Problem details: Lines containing the word "agent": say how many there are in the listing, with only the number as the answer.
--- Supplied material ---
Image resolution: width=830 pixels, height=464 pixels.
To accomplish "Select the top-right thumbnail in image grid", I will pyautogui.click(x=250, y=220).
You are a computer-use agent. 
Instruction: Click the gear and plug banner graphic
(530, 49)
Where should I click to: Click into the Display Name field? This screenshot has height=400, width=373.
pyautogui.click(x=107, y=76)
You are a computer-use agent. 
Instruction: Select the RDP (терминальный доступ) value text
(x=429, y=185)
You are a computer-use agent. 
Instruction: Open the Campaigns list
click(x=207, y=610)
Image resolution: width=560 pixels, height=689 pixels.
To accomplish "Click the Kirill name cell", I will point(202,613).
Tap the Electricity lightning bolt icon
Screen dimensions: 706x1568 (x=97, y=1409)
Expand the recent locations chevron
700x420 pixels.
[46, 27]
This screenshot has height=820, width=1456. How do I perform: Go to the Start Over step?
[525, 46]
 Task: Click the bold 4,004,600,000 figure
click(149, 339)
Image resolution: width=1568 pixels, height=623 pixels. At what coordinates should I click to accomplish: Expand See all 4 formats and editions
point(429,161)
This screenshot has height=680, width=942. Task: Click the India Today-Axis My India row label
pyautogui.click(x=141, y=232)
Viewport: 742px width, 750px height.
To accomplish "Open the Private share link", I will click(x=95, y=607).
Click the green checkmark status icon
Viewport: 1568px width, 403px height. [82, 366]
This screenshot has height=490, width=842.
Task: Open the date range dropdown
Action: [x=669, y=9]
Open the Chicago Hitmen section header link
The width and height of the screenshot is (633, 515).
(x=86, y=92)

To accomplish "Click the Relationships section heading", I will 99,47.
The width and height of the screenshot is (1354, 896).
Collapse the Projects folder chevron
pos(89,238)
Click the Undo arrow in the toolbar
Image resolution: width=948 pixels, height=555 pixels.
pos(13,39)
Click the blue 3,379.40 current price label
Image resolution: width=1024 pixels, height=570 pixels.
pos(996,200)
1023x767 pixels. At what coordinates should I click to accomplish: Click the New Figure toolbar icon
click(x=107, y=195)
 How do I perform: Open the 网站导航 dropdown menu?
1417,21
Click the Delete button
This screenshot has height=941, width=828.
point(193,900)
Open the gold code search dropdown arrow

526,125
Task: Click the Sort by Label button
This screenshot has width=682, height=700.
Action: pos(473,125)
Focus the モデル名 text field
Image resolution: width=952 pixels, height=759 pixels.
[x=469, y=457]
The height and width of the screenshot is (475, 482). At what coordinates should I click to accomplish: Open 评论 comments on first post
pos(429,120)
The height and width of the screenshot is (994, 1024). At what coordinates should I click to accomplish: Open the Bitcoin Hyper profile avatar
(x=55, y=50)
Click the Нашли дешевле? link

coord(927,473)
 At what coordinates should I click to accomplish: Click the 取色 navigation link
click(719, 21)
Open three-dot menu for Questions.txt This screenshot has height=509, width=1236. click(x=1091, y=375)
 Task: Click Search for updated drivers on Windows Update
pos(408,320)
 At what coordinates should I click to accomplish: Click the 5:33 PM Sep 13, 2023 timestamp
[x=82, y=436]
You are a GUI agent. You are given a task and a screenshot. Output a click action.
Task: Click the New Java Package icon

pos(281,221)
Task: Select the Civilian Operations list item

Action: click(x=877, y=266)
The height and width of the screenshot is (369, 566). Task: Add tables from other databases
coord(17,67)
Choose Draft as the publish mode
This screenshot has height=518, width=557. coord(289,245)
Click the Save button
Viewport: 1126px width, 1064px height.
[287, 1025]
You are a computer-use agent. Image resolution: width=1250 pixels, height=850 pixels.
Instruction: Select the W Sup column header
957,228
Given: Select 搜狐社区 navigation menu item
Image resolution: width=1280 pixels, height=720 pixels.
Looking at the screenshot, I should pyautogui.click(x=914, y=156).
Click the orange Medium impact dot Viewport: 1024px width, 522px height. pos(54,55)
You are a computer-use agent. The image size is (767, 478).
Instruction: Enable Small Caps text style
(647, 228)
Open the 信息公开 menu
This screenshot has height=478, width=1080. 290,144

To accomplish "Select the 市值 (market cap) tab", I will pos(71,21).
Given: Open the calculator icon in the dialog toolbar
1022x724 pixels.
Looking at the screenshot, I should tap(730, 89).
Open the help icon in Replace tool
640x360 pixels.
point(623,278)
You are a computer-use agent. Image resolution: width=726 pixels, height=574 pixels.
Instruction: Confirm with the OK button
---
Your solution: 7